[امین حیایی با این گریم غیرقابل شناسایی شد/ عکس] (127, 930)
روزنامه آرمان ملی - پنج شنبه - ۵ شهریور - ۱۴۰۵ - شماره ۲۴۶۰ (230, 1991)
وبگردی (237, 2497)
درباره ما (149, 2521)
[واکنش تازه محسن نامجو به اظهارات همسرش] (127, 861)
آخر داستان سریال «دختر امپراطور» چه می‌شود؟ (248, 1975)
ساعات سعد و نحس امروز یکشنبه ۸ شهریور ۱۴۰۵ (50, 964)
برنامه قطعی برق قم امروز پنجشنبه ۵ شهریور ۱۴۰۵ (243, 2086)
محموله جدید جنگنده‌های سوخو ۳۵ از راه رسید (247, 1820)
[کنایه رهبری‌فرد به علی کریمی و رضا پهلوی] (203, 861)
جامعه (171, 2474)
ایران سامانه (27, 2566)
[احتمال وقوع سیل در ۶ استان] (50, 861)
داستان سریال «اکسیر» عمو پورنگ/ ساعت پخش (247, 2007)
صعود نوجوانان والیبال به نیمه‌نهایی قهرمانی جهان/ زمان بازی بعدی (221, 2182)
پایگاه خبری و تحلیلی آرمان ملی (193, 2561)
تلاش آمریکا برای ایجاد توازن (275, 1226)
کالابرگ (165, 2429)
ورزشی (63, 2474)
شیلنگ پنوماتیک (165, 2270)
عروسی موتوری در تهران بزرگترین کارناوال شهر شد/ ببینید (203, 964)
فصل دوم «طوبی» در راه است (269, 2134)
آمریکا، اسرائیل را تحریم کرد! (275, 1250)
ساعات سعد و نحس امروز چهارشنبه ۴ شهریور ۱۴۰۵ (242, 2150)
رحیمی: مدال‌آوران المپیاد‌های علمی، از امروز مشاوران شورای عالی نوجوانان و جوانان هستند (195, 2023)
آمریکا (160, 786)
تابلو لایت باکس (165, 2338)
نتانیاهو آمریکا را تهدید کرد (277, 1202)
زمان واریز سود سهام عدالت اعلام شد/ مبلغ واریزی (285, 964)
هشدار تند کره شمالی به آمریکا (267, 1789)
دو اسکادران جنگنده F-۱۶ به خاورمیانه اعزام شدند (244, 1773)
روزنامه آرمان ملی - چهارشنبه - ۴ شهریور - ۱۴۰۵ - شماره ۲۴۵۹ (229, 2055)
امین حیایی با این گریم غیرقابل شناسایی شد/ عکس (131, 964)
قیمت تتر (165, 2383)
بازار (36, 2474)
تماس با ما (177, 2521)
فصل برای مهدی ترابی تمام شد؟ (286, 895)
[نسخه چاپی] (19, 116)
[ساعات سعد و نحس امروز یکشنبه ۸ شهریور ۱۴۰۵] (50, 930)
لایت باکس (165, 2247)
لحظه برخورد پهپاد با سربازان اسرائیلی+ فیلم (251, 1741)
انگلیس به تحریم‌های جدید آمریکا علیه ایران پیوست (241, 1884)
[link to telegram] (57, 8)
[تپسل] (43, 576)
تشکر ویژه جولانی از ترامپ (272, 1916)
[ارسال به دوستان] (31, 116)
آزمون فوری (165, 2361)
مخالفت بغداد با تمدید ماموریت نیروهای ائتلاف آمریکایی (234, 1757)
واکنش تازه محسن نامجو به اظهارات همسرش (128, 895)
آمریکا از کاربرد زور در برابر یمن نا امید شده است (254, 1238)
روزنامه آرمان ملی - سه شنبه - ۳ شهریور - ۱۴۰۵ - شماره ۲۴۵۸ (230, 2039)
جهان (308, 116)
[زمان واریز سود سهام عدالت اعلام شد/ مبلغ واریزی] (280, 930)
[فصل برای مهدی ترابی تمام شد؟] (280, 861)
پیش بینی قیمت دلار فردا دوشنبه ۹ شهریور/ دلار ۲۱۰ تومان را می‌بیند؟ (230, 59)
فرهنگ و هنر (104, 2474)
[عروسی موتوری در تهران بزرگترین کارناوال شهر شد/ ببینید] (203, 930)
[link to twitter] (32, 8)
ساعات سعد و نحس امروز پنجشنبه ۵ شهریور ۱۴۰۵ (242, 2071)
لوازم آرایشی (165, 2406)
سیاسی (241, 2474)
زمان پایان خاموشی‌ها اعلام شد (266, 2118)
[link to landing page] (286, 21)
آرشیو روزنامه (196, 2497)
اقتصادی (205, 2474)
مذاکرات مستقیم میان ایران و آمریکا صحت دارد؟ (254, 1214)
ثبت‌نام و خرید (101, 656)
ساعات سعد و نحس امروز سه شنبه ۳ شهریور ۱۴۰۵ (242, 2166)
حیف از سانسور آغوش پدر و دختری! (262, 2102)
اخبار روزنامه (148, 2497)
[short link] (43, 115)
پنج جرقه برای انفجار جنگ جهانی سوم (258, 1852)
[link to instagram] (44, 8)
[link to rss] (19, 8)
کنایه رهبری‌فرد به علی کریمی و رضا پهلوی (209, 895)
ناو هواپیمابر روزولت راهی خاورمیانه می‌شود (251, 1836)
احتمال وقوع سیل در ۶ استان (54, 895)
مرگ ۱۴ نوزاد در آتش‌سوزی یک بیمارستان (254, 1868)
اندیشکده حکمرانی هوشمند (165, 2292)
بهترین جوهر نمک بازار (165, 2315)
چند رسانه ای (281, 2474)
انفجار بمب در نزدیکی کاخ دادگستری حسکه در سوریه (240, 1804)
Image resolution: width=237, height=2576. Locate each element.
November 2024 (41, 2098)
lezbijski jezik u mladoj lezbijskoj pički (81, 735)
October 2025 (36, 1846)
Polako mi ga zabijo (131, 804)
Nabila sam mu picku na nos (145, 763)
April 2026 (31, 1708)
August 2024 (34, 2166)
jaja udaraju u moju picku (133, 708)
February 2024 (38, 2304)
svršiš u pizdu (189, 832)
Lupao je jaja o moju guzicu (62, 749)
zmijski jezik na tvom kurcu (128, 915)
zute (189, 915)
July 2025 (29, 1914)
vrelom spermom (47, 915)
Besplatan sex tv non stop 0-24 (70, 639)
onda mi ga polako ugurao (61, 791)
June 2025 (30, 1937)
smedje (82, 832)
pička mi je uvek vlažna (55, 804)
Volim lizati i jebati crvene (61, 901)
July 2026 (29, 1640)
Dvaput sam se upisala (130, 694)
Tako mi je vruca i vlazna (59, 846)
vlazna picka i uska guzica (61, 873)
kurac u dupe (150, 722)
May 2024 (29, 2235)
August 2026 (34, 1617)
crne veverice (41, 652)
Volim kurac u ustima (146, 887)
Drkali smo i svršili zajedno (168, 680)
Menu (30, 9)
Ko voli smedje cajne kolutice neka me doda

========================

What you give back should be exactly the lines of the data above from the line with "روزنامه آرمان ملی - پنج" through the line with "محموله جدید جنگنده‌های", both of those included, and nothing more.

روزنامه آرمان ملی - پنج شنبه - ۵ شهریور - ۱۴۰۵ - شماره ۲۴۶۰ (230, 1991)
وبگردی (237, 2497)
درباره ما (149, 2521)
[واکنش تازه محسن نامجو به اظهارات همسرش] (127, 861)
آخر داستان سریال «دختر امپراطور» چه می‌شود؟ (248, 1975)
ساعات سعد و نحس امروز یکشنبه ۸ شهریور ۱۴۰۵ (50, 964)
برنامه قطعی برق قم امروز پنجشنبه ۵ شهریور ۱۴۰۵ (243, 2086)
محموله جدید جنگنده‌های سوخو ۳۵ از راه رسید (247, 1820)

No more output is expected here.